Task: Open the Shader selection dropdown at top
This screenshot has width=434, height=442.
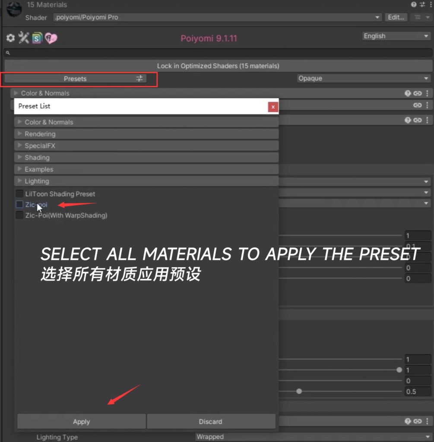Action: [216, 17]
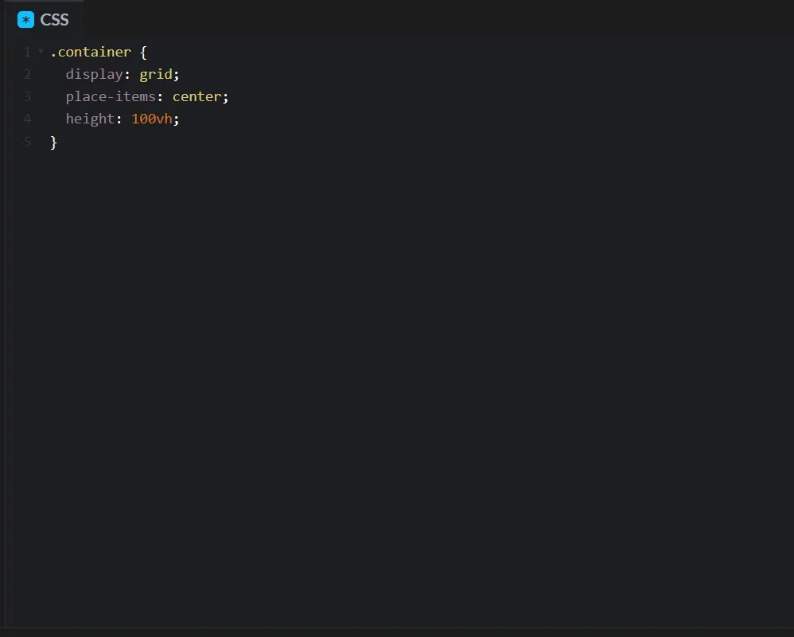Viewport: 794px width, 637px height.
Task: Select the CSS panel title label
Action: click(54, 20)
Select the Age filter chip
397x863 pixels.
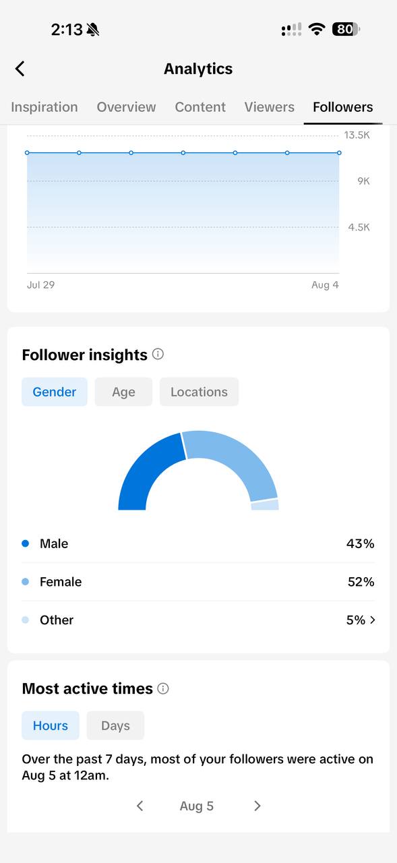point(123,392)
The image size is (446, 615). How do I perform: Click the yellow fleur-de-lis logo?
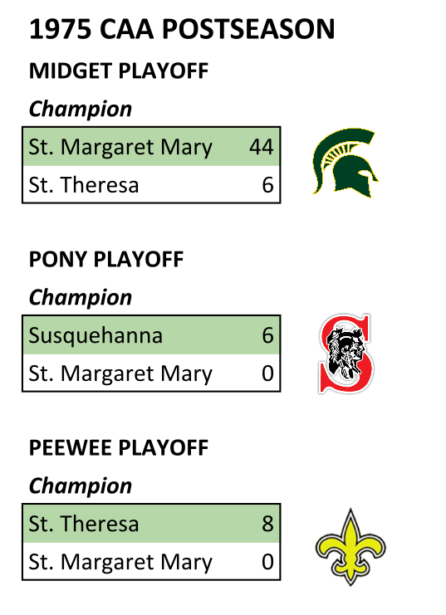coord(350,547)

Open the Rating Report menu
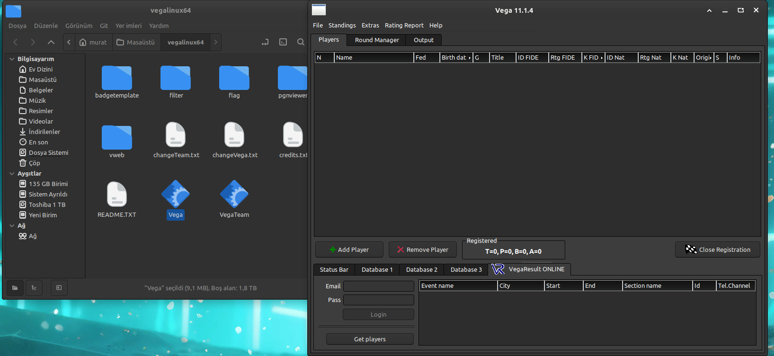tap(404, 26)
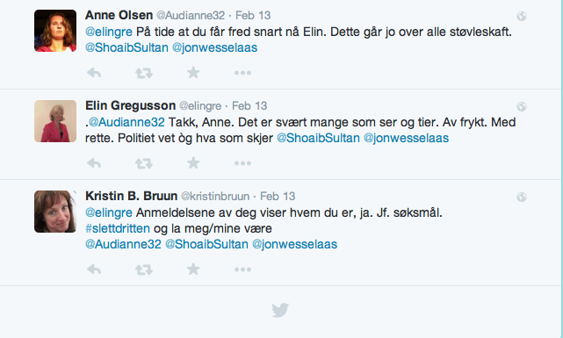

TRY IT -> Write out each entry exactly; any pictures stay out of the copy.

ANSWER SPACE ->
Task: Open the Shader selection dropdown at top
This screenshot has width=434, height=442.
Action: [216, 17]
Viewport: 794px width, 637px height.
Task: Select the CSS panel title label
Action: click(54, 20)
Select the Age filter chip
397x863 pixels.
point(123,392)
The image size is (446, 615). How do I perform: Click the yellow fleur-de-lis logo?
coord(350,547)

Open the Rating Report menu
tap(404, 26)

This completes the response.